Alton Brown and the Art of the Walkthrough


BizTalk Server 2006 is a complex program comprised of many moving parts and a multitude of related systems that, when combined, solve complex business problems. Developing for BizTalk Server requires attention to a number of details from the obvious (setting up a receive port) to the obscure (linking multple orchestrations, ports, files and schemas together with effective security). One mistake in planning or development can have a serious negative impact on the final application.


Cooking is a complex task comprised of many different ingredients and a multitude of related components that, when combine, result in dinner. Being a great chef requires attention to a number of details from the obvious (knowing julienne from frenched) to the obscure (when to use a cherimoya and when to call in the entremetier). One mistake in planning, preparation or execution can have a negative impact on the gastro-intestinal tract of customers.

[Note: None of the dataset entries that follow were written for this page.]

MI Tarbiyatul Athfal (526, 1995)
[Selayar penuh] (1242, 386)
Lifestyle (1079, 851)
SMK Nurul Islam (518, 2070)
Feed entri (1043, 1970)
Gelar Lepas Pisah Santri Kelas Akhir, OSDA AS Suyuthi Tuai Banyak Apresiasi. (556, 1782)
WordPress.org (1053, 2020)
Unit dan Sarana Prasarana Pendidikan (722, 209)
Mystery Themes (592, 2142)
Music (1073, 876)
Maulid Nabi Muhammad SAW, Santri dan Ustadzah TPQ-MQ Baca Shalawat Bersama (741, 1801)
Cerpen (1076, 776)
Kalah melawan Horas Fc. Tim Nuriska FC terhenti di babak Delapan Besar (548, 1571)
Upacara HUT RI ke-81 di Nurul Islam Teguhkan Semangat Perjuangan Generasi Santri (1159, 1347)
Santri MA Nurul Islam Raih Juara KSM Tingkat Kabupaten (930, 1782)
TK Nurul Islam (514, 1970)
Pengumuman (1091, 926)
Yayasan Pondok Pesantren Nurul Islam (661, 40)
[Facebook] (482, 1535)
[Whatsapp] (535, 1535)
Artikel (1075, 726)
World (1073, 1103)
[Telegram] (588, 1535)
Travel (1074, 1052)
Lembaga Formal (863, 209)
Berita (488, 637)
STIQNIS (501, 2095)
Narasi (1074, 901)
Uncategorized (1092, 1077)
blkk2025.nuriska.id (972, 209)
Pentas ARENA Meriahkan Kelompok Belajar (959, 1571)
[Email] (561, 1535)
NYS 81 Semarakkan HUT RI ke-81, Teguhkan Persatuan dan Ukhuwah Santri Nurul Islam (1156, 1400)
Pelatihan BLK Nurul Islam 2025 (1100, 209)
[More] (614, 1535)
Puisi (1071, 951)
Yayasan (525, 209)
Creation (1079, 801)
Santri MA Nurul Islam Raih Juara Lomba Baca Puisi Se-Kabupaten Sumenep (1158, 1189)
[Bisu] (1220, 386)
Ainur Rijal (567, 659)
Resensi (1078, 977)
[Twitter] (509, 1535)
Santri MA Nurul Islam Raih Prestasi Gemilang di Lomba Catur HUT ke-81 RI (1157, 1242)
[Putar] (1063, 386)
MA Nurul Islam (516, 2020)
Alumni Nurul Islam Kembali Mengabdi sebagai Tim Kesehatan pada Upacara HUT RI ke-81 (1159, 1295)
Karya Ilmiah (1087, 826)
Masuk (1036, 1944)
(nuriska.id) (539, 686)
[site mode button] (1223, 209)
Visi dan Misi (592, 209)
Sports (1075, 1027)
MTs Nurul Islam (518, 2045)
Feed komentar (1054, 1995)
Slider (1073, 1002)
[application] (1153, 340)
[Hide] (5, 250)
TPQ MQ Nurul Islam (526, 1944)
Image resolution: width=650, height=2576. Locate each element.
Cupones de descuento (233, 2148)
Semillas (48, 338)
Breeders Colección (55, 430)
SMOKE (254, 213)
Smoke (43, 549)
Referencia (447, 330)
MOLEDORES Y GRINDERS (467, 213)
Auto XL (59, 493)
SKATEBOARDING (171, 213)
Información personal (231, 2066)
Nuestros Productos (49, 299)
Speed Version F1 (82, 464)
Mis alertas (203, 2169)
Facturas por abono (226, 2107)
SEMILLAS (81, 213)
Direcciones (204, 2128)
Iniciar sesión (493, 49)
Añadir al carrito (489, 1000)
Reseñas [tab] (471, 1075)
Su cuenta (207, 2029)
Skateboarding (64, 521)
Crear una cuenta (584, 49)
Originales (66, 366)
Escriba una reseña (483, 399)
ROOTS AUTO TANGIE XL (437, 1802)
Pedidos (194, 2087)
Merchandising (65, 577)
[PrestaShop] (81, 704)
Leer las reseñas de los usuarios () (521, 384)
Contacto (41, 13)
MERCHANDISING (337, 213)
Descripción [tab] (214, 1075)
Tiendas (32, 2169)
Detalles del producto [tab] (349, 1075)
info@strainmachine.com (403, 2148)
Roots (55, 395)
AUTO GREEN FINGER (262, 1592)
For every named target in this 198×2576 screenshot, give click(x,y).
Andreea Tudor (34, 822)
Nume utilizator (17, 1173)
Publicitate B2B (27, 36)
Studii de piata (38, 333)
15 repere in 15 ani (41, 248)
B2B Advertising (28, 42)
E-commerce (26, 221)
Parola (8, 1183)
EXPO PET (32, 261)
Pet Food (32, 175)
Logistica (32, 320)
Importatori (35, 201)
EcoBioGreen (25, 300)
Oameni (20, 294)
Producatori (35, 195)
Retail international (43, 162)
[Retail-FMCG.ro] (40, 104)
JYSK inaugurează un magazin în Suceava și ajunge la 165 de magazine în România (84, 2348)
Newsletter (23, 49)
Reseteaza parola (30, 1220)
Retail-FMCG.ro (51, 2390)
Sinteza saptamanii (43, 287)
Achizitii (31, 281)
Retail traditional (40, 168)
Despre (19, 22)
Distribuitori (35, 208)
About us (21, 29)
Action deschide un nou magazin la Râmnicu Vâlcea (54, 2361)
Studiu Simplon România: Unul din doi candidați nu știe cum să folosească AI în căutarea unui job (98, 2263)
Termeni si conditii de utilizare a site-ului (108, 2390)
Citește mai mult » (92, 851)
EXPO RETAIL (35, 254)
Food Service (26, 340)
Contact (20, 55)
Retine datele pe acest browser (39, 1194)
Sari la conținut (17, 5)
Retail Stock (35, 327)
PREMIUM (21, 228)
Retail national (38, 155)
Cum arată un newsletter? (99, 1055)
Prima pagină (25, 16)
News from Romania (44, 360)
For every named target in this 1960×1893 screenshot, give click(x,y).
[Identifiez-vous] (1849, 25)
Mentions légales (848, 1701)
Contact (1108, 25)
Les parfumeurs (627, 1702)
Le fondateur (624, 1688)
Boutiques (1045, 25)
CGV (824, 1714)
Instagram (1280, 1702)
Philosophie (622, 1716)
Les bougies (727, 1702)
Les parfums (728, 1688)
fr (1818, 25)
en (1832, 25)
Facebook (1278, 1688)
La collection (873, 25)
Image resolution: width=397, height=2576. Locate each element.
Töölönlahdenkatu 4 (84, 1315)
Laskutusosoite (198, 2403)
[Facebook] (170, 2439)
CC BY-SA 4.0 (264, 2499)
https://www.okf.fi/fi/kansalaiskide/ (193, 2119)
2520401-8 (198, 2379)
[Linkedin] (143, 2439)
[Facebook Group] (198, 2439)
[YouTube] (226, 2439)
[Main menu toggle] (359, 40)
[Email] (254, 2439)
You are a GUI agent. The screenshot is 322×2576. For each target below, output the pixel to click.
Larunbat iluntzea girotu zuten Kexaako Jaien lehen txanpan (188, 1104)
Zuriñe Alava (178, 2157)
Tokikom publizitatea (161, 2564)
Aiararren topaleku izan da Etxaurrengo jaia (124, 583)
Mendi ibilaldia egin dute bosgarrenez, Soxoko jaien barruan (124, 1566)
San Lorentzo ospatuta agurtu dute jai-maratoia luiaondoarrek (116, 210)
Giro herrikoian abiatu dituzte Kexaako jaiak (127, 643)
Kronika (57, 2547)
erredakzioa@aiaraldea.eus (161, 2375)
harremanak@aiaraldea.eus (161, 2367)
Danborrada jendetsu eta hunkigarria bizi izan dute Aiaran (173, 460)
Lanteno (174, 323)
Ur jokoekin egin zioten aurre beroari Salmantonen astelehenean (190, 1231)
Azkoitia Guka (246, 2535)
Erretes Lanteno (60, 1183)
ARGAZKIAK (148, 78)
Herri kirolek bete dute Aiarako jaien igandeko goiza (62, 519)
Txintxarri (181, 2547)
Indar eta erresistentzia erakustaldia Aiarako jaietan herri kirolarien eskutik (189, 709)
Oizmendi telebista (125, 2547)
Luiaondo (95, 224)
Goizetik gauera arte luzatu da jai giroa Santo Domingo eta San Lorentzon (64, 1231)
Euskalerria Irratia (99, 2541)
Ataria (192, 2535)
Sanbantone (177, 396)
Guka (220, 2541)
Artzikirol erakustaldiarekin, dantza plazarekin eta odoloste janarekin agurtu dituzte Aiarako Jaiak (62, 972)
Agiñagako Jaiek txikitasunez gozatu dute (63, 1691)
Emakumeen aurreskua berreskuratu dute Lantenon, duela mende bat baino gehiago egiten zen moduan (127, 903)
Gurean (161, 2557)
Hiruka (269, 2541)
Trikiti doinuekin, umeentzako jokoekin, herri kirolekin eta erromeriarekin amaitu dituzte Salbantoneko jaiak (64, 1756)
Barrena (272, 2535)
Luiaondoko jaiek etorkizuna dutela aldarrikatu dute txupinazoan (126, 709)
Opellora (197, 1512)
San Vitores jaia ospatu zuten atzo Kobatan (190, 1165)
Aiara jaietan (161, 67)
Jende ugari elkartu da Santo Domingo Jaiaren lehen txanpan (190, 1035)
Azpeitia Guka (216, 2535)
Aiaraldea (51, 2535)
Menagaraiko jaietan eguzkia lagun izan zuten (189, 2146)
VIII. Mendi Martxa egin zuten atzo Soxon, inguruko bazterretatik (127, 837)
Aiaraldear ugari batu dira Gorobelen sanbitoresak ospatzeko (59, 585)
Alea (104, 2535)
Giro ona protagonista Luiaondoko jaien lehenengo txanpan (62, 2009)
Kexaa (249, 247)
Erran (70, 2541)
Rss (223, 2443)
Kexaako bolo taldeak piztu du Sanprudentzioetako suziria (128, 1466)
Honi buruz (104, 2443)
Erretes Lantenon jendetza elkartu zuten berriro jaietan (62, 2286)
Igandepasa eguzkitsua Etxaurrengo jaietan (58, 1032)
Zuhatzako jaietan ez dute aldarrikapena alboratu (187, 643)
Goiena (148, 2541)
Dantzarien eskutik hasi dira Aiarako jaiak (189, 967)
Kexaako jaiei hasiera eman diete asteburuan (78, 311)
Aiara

Okay, so Alton's job isn't that much different than your job if you happen to work with BizTalk Server. Alton:



  • Manages a creative team of professionals, from chefs and food historians to camera operators and gaffers. Together, this team must tie together ingredients, narrative, equipment, and the rest to bring a recipe to life on TV. (And I got to use "gaffer" on my blog...sweet) .

  • Designs an integration plan (recipe) specifying ingredients, processes and (often) plating suggestions. Alton must draw on culinary experience, research, team input, customer feedback, and his senses to ensure the ingredients are drawn together properly. Gouda or Edam? So many choices, so many potential points of failure.

  • Constructs the meal. On national television. Think of it as a 30-minute webcast. It may not be live, but then again development efforts aren't done "live" either (unless your site has dev cams).

  • Demands quality ingredients and perfect execution. Alton does not advocate spending cash on expensive items but rather investing in quality items even if you have to build them yourself. If you will use Gouda, make sure you know the supplier and understand what it means to be Gouda...if you can't tell, how can you ensure it is the best?

  • Cashes some pretty large checks. Don't we all have endorsement deals, hit books, and a television show?

In his cooking shows as well as in his books, Alton makes heavy use of the Walkthrough. It is a tradition with cooking shows. Ask Julia or the Galloping Gourmet. Ask Emeril or Rachel Ray. Cooking shows are all about the walkthrough. Recipes are all about the walkthrough. In fact, a recipe is a walkthrough and while I'm not prepared to call them synonyms, I might next week. They are that close in meaning.


But Alton's walkthroughs are the pinnacle of walkthroughs in the culinary world. Why? He does everything a good walkthrough should do to explain not only the surface-level what and how, but also the deeper-level what and how and most importantly why. Why is applesauce a good replacement for fat in recipes? How does baking powder differ from baking soda and what role do both play in good eats? What is the science behind broiling and even cooking? Where did haggis come from and why cook in a sheep's stomach? What makes a knife sharp? What are the important traditions of French cooking, and which traditions can be ignored when making crepes? What are trans-fats and how do you avoid them?


Here is why Alton's walkthroughs work:



  • Motivate the topic. Use a quick backstory with useful facts to orient the user to the topic and to grab his or her attention.

  • Motivate the components. Why are you using Goda over Edan? Why use a message queue? You don't have to trace computer science from Babbage to Knuth, but provide a justification.

  • Don't scrimp on quality. Alton doesn't cut corners. Cooking, like software, is all about customer satisfaction through quality product. Know your ingredients and educate the reader as needed.

  • Motivate the process. Braising is different from broiling but they both cook food. Why choose one over the other? Why do you have to GAC a component prior to deployment (and not sooner)? Again, you don't have to derive all of this from first principles, but do motivate it.

  • Describe the outcome. Readers want to know where they will be when te walkthrough is completed. What will they have created?

  • Call out dangers, warnings, and notes before the walkthrough begins. Hot oil can burn (ask medieval warriors). Will the steps possibly delete my hard drive? I want to know.

  • Choose an engaging conversational tone. We aren't all on tv, but we can choose our voice. Pick an appropriate tone and stick with it.

Did I miss anything? 

Comments (2)
  1. tzagotta says:

    Excellent post.  I have recently become really interested in Good Eats, and I was thinking a lot about why I find it so interesting.  I think you captured it well why it is so appealing, especially to technical types.

    The only think I would add to what you said is, that Alton Brown "does things properly."  No important corners get cut – he does a quality job on everything.  When I’m cooking for fun, that’s what I like to do as well.

  2. ebattalio says:

    tzagota – Thanks for the comments; I rolled your suggestion into the post.